─── Texto da página

Da Redação
MANAUS – Trabalhadores da Saúde com menor renda foram os mais acometidos pela Covid-19 na categoria, mostra estudo da Fiocruz (Fundação Oswaldo Cruz). A pesquisa “Desigualdades sociais impactam negativamente a soroprevalência de Sars-CoV-2 em diferentes subgrupos de trabalhadores da saúde no Rio de Janeiro” investigou os fatores que afetaram o contágio entre trabalhadores do IFF/Fiocruz (Instituto Nacional de Saúde da Mulher, da Criança e do Adolescente Fernandes Figueira) no Rio de Janeiro.
A pesquisa contou com a participação de 1.154 trabalhadores da saúde, realizada entre junho e julho de 2020, nos primeiros meses da pandemia no Brasil.
“Para a análise dos dados, foram avaliadas a associação entre os resultados dos testes sorológicos para detecção de anticorpos IgG para Sars-CoV-2 e as características socioeconômicas, ocupacionais e meios de transporte utilizados pelos trabalhadores no deslocamento casa-trabalho, além de métodos para a correlação entre as variáveis analisadas”, conta Roberta Fernandes Correia, primeira autora do artigo e aluna de doutorado e fisioterapeuta do IFF/Fiocruz.

──────
─── Material de consulta

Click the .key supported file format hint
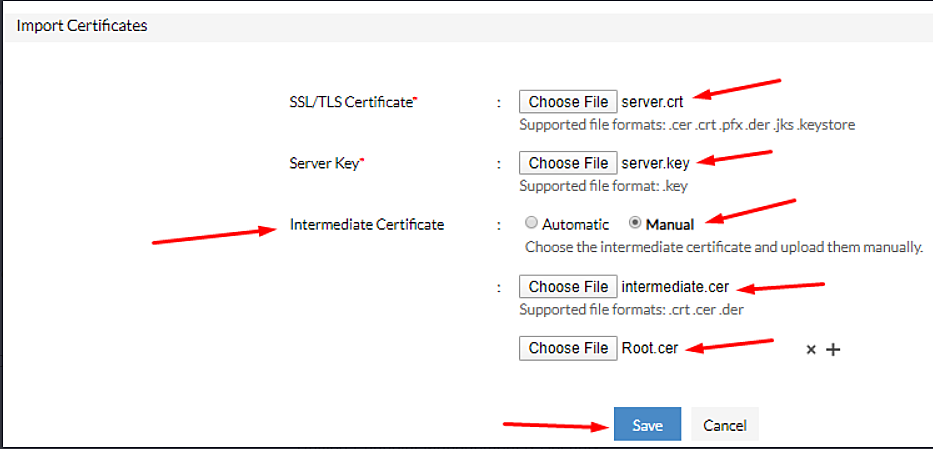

──────

**Lista de atividades:**
A: Transcreva, sem alterações, o trecho da reportagem sobre o estudo da Fiocruz que começa com as palavras que contêm "A pesquisa contou" e termina com "fisioterapeuta do IFF/Fiocruz.".
B: Segundo a reportagem sobre o estudo da Fiocruz, quantos trabalhadores da saúde participaram da pesquisa?

**Respostas por tarefa:**
A:
A pesquisa contou com a participação de 1.154 trabalhadores da saúde, realizada entre junho e julho de 2020, nos primeiros meses da pandemia no Brasil.
“Para a análise dos dados, foram avaliadas a associação entre os resultados dos testes sorológicos para detecção de anticorpos IgG para Sars-CoV-2 e as características socioeconômicas, ocupacionais e meios de transporte utilizados pelos trabalhadores no deslocamento casa-trabalho, além de métodos para a correlação entre as variáveis analisadas”, conta Roberta Fernandes Correia, primeira autora do artigo e aluna de doutorado e fisioterapeuta do IFF/Fiocruz.

B: 1.154 trabalhadores da saúde.